#### [Exercise]
Begin at the line containing "[button] (253, 282)" and copy each line exactly through the end of the records, leaving out what comes before.

[Opening Provided entries section]

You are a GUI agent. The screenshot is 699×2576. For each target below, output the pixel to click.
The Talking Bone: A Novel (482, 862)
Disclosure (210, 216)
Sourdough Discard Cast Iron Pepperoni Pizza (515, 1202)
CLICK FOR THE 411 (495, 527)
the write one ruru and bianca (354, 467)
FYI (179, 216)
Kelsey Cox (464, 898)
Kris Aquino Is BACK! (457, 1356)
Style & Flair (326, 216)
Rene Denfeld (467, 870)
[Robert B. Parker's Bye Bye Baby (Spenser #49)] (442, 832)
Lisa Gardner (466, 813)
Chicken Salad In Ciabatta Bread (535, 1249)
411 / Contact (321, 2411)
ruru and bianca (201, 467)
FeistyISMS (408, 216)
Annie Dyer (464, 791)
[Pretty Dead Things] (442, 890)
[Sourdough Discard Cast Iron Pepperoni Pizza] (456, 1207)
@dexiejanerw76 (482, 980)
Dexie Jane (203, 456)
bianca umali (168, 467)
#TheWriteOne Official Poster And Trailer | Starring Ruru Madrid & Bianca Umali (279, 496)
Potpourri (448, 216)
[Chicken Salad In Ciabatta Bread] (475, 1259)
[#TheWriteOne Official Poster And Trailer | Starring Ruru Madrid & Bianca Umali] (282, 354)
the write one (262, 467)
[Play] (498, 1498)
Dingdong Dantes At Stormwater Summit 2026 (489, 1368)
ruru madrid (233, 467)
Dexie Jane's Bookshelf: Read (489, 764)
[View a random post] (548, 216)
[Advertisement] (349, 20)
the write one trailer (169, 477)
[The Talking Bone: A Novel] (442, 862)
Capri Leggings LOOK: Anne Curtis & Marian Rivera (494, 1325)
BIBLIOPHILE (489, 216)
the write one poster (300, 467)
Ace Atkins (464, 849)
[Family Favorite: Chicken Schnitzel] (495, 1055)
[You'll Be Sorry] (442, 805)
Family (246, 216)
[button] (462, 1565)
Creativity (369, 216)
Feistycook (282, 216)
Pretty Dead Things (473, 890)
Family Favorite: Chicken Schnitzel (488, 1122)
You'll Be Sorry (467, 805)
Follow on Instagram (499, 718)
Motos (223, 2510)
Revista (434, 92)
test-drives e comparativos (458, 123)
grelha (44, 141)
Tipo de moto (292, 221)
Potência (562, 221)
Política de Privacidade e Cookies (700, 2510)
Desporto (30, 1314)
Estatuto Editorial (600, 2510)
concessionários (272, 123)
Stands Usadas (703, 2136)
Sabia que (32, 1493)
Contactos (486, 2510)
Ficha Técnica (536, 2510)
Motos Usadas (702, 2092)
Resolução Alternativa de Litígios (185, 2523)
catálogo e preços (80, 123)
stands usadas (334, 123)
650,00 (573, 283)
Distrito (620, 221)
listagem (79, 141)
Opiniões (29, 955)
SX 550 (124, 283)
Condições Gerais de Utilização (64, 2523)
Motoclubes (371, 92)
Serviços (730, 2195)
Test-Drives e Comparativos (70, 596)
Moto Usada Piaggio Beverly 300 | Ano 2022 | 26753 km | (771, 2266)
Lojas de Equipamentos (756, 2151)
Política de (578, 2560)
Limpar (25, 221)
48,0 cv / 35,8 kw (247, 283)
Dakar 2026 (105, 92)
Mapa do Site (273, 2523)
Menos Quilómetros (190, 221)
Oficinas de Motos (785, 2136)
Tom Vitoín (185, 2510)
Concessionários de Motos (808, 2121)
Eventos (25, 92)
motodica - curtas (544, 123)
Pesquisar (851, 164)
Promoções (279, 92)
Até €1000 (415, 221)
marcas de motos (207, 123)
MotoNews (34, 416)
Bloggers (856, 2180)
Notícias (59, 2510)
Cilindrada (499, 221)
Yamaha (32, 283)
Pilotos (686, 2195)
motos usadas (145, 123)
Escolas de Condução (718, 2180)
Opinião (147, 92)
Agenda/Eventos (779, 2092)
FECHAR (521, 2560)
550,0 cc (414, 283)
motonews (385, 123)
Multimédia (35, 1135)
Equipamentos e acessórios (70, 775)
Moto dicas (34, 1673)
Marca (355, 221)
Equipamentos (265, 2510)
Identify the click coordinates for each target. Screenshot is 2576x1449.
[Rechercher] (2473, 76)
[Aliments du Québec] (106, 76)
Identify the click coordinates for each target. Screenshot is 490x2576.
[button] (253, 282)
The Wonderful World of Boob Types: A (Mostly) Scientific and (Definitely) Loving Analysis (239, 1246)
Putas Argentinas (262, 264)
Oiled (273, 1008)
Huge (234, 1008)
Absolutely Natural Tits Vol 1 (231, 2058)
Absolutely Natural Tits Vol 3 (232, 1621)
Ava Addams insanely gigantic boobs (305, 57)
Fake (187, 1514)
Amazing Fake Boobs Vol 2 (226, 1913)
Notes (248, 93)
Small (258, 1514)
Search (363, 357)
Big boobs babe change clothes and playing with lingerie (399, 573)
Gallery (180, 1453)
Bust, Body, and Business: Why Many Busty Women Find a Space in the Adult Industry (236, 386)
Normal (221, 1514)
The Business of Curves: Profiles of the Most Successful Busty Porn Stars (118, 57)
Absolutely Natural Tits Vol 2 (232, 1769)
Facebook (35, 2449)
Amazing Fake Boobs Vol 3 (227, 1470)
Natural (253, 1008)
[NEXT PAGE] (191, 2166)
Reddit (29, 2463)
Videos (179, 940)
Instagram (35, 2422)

[Closing Provided entries section]

#### [Result]
[button] (253, 282)
The Wonderful World of Boob Types: A (Mostly) Scientific and (Definitely) Loving Analysis (239, 1246)
Putas Argentinas (262, 264)
Oiled (273, 1008)
Huge (234, 1008)
Absolutely Natural Tits Vol 1 (231, 2058)
Absolutely Natural Tits Vol 3 (232, 1621)
Ava Addams insanely gigantic boobs (305, 57)
Fake (187, 1514)
Amazing Fake Boobs Vol 2 (226, 1913)
Notes (248, 93)
Small (258, 1514)
Search (363, 357)
Big boobs babe change clothes and playing with lingerie (399, 573)
Gallery (180, 1453)
Bust, Body, and Business: Why Many Busty Women Find a Space in the Adult Industry (236, 386)
Normal (221, 1514)
The Business of Curves: Profiles of the Most Successful Busty Porn Stars (118, 57)
Absolutely Natural Tits Vol 2 (232, 1769)
Facebook (35, 2449)
Amazing Fake Boobs Vol 3 (227, 1470)
Natural (253, 1008)
[NEXT PAGE] (191, 2166)
Reddit (29, 2463)
Videos (179, 940)
Instagram (35, 2422)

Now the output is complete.